Place the net right above the plants and gently feed the heads through the gaps so that at least one head goes through each of the gaps above the plant. The net keeps the heads separated out so that they all get their fair share of light and air movement. The heads can be gently tied in place if necessary. With flowering/fruiting initiated, the plants will stretch above the net over the next few days.
As soon as the very first flowers or fruits appear it is time to put supercropping into practice. Notice that with the tomato plant above, all the growth on the bottom half of the plant is removed. If the plants are particularly short then trimming off just the bottom third will do. Supercropping seems quite a drastic thing to be doing, but the bottom parts of a plant rarely produce much fruit and it tends to be of much lower quality.

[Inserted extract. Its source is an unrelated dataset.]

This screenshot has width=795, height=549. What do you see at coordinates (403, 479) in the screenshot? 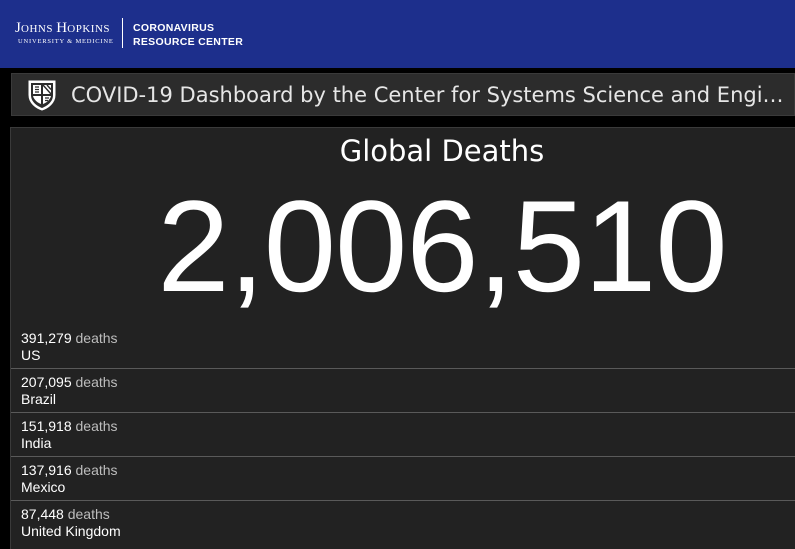
I see `list-item-mexico: 137,916 deaths Mexico` at bounding box center [403, 479].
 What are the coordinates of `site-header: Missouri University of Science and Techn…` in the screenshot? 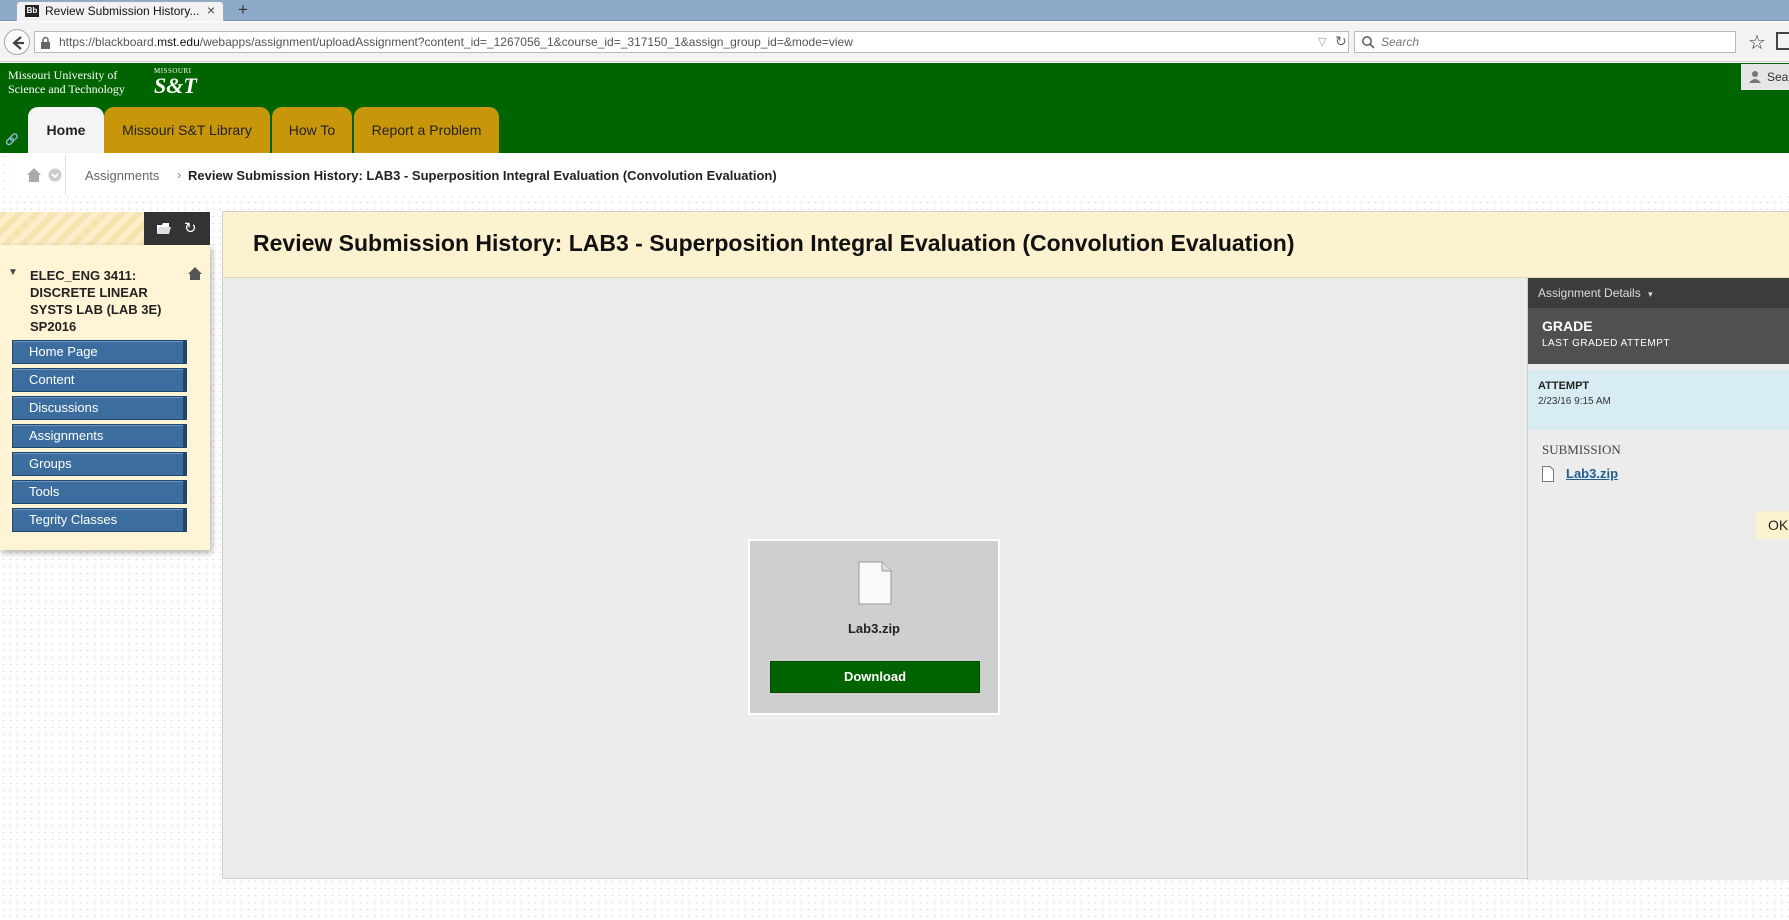 It's located at (894, 108).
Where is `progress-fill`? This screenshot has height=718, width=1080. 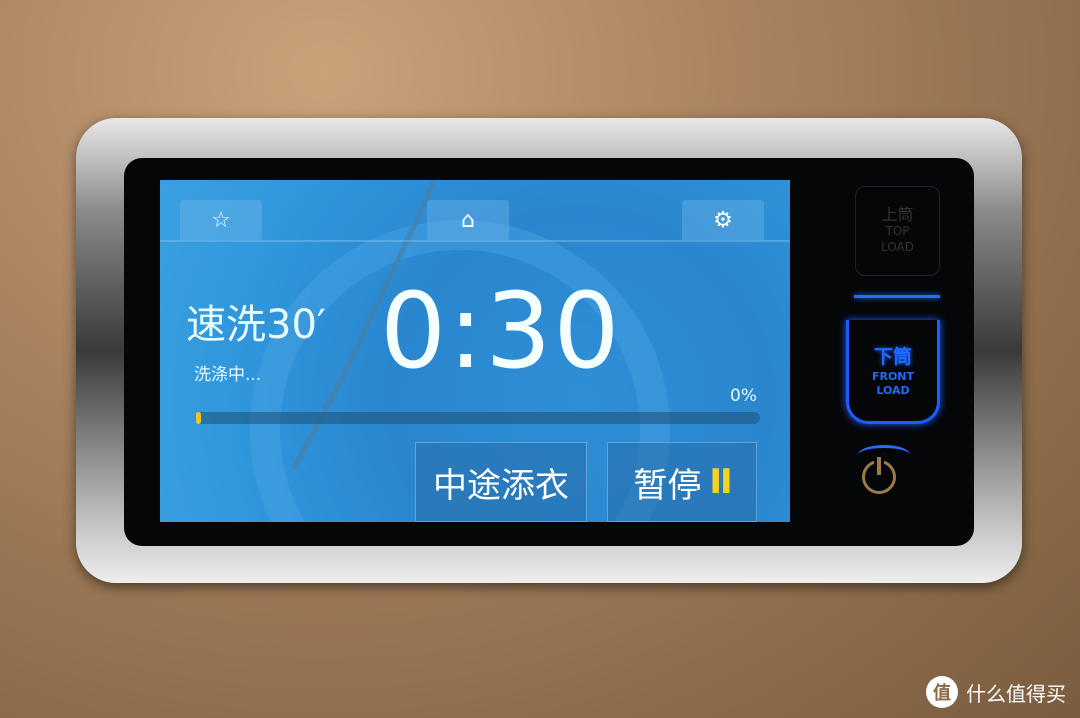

Supercropping ensures that the top parts of the plant produce as much of the higher quality fruits as possible.
As time goes by, growers will get better at knowing when and how to apply the concepts. Getting to know your plant and how it grows makes a big difference. If you can keep a certain plant/strain going by keeping a mother and practicing on clones taken from it then after a few grow you will probably master how to get the most from it. Keep practising and you will almost certainly be surprised at how much more yield you will get.